Chapter III ONE OF THE SORROWS OF STORY-TELLING
The Tain gives us vivid pictures of people and things, but it is not full of beauty and of tender imagination like many of the Gaelic stories. Among the most beautiful and best known of these are perhaps the Three Sorrows of Story-Telling. These three stories are called: The Tragedy of the Children of Lir; The Tragedy of the Children of Tuireann; and Deirdre and the Sons of Usnach. Of the three the last is perhaps the most interesting, because the story happened partly in Scotland and partly in Ireland, and it is found both in old Irish and in old Scottish manuscripts.
The story is told in many old books, and in many ways both in prose and in verse. The oldest and shortest version is in the Book of Leinster, the same book in which is found The Tain.
The tale goes that one day King Conor and his nobles feasted at the house of Felim, his chief story-teller. And while they feasted a daughter was born to Felim the story-teller. Then Cathbad the Druid, who was also at the feast, became exceeding sad. He foretold that great sorrow and evil should come upon the land because of this child, and so he called her Deirdre, which means trouble or alarm.
When the nobles heard that, they wished to slay the new-born babe. But Conor spoke.
“Let it not be so done,” he said. “It were an ill thing to shed the blood of an innocent child. I myself shall care for her. She shall be housed in a safe place so that none may come nigh to her, and when she is grown she shall be my one true wife.”
So it was done as King Conor said.
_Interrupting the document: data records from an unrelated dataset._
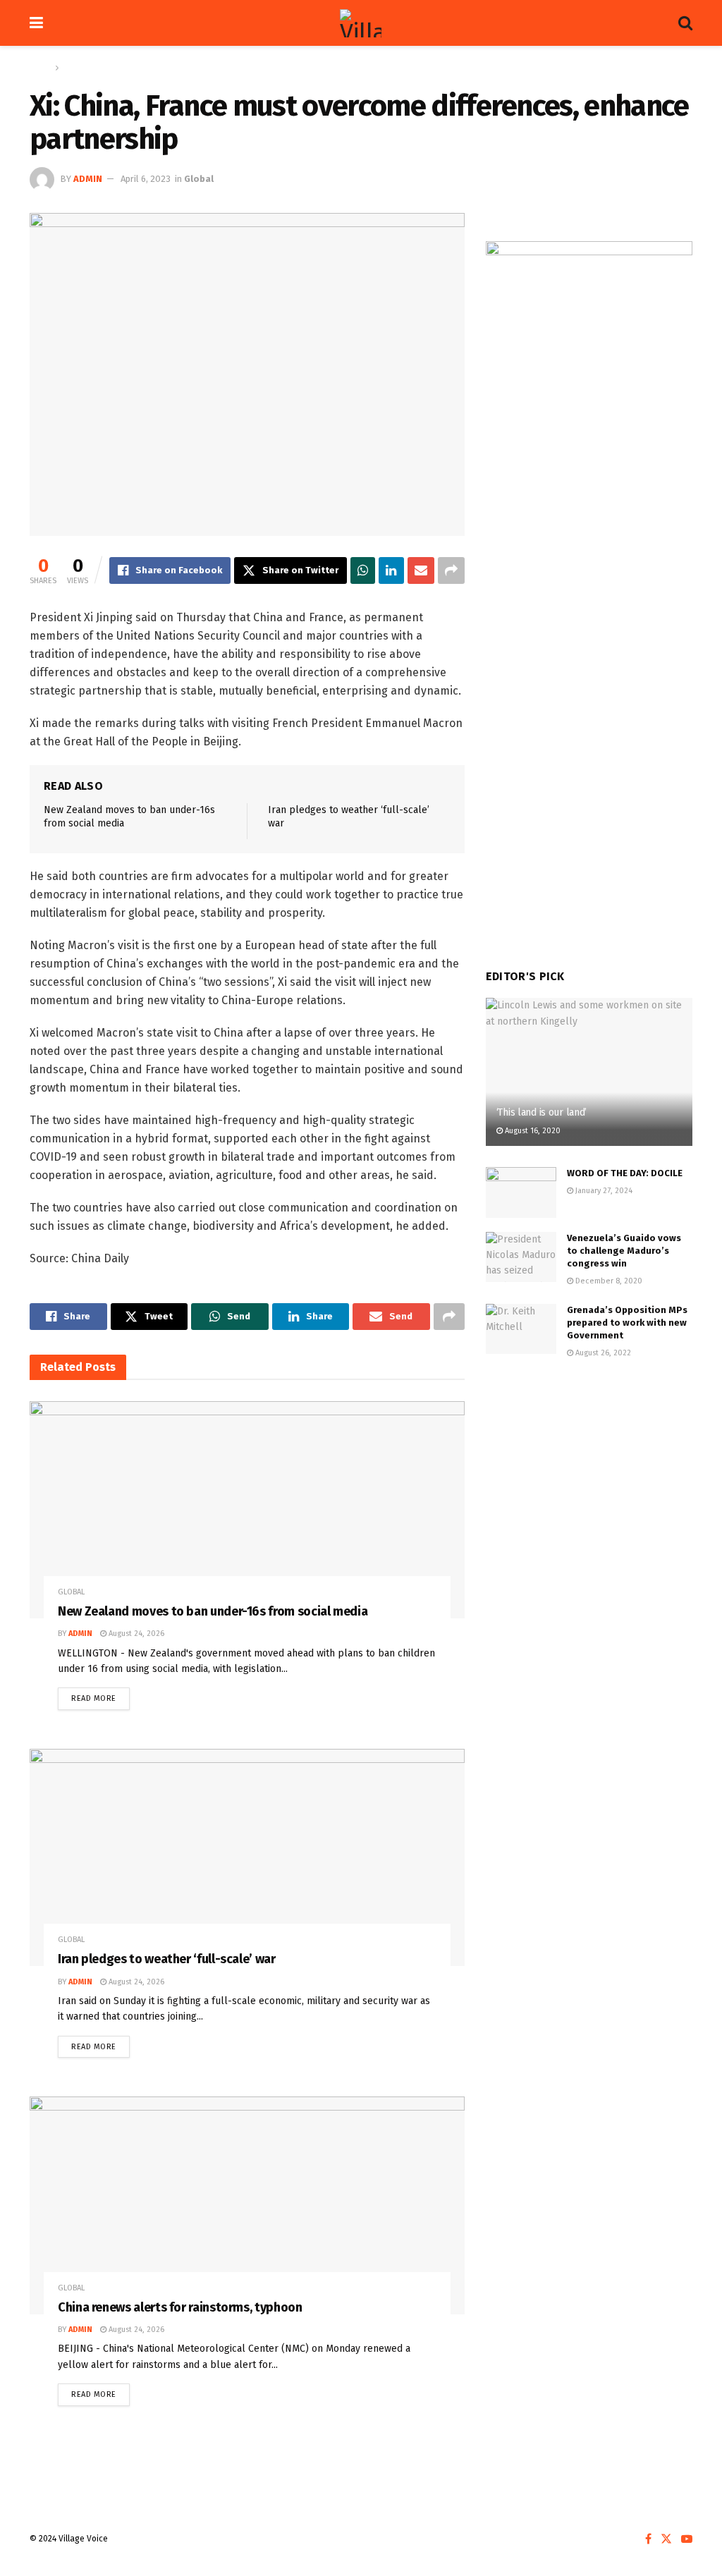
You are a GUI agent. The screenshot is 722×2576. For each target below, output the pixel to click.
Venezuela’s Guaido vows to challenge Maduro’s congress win (624, 1251)
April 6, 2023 (146, 178)
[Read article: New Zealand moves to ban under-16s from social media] (247, 1509)
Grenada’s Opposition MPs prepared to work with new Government (627, 1323)
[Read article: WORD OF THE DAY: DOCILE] (521, 1192)
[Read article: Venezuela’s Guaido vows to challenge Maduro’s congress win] (521, 1257)
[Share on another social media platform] (451, 570)
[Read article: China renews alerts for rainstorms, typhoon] (247, 2205)
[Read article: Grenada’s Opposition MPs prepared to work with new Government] (521, 1329)
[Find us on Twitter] (666, 2539)
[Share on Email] (421, 570)
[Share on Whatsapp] (362, 570)
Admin (87, 178)
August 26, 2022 (602, 1352)
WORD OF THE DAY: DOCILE (625, 1173)
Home (40, 68)
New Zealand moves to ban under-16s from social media (212, 1611)
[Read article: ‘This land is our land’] (589, 1072)
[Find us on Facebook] (648, 2539)
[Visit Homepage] (361, 23)
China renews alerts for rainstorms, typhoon (180, 2307)
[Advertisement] (589, 1478)
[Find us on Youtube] (686, 2539)
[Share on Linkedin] (391, 570)
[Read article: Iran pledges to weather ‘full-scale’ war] (247, 1857)
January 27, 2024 (602, 1190)
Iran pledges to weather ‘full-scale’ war (167, 1959)
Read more (100, 1695)
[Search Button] (685, 23)
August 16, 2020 (532, 1130)
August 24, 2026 (135, 1633)
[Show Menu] (36, 23)
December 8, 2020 (607, 1281)
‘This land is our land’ (541, 1112)
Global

Deirdre was placed in a safe and lonely castle, where she was seen of none save her tutor and her nurse, Lavarcam. There, as the years passed, she grew tall and fair as a slender lily, and more beautiful than the sunshine.
Now when fourteen years had passed, it happened one snowy day that Deirdre’s tutor killed a calf to provide food for their little company. And as the calf’s blood was spilled upon the snow, a raven came to drink of it. When Deirdre saw that, she sighed and said, “Would that I had a husband whose hair was as the color of the raven, his cheeks as blood, and his skin as snow.”
“There is such a one,” said Lavarcam, “he is Naisi the son of Usnach.”
After that here was no rest for Deirdre until she had seen Naisi. And when they met they loved each other so that Naisi took her and fled with her to Scotland far from Conor the King. For they knew that when the King learned that fair Deirdre had been stolen from him, he would be exceeding wrathful.
There, in Scotland, Deirdre and Naisi lived for many years happily. With them were Ainle and Ardan, Naisi’s two brothers, who also loved their sister Deirdre well.
But Conor never forgot his anger at the escape of Deirdre. He longed still to have her as his Queen, and at last he sent a messenger to lure the fair lady and the three brave brothers back to Ireland.